• **TRECHO FORNECIDO**:
▬▬▬▬▬▬
Abaixo, na Carta, tem o seguinte texto: “Carta por que V. Exª. há por bem conceder Sesmaria em Nome de S. Majestade a Alexandre da Silva Valdez, uns Campos que terão de comprido duas léguas de terras, pouco mais ou menos, e três quartos de légua também pouco mais ou menos de largo, em parte e forma acima declarada. Para V. Exª. ver. [Rubrica]”.
Nesta Carta de Sesmaria, há os seguintes despachos e anotações: “Registrada no Livro 38, que serve de Registro Geral nesta Secretaria do Estado, a fls. 427. Rio, 1º de dezembro de 1789. Thomaz Pinto da Silva”.
Outro, do Governador do Continente: “Cumpra-se este Registro. Porto Alegre, 13 de novembro de 1794. Sebastião Xavier da Veiga Cabral da Câmara”.
Um outro, constando que foi “Registrada na Procuradoria. Porto Alegre, 13 de novembro de 1794. Ignacio Pereira”.
▬▬▬▬▬▬
• **BLOCO DE DADOS**:
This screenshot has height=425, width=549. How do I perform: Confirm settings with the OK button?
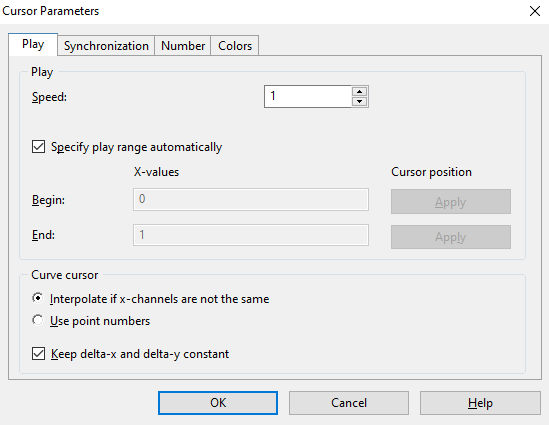(218, 403)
▬▬▬▬▬▬
• **PROBLEMA CURTO 1**:
Responda com base no trecho sobre a carta de sesmaria:
(a) A quem a sesmaria foi concedida?
(b) Em que livro e em que folha a carta foi registrada?
(c) Quem assinou o registro feito na Procuradoria?
• **PROBLEMA CURTO 2**: Traduza para o inglês esta frase do trecho sobre a carta de sesmaria: "Registrada no Livro 38, que serve de Registro Geral nesta Secretaria do Estado, a fls. 427."
• **PROBLEMA CURTO 3**: Retome o trecho sobre a carta de sesmaria a partir do ponto em que ele termina.

• **RESULTADO DO EXERCÍCIO 1**:
(a) A Alexandre da Silva Valdez.
(b) No Livro 38, a fls. 427.
(c) Ignacio Pereira.

• **RESULTADO DO EXERCÍCIO 2**: Registered in Book 38, which serves as the General Register in this Secretariat of State, at folio 427.

• **RESULTADO DO EXERCÍCIO 3**:
E por último, “Registrada no Livro 7º do Registro Geral desta Provedoria a fl. 276. Porto Alegre, 18 de novembro de 1794. Francisco Roiz da Silva”.
Em meados do ano de 1816, Valdez, que até então não havia mandado medir e demarcar suas terras, solicitou Provisão do Lapso de Tempo para poder cumprir a determinação estabelecida em sua Carta de Sesmaria. E foi por isso que: “Dom João por Graça de Deus Rei do Reino Unido [...]. Faço saber aos que esta Provisão virem: que Eu hei por bem dispensar para que sem embargo do Lapso de Tempo, se passe Confirmação da Carta de Sesmaria que em primeiro de dezembro de mil setecentos e oitenta e nove se passou a favor de Alexandre de Silva Valdez [...]. Rio de Janeiro, aos cinco de agosto de mil oitocentos e dezesseis. [Assinaturas]”.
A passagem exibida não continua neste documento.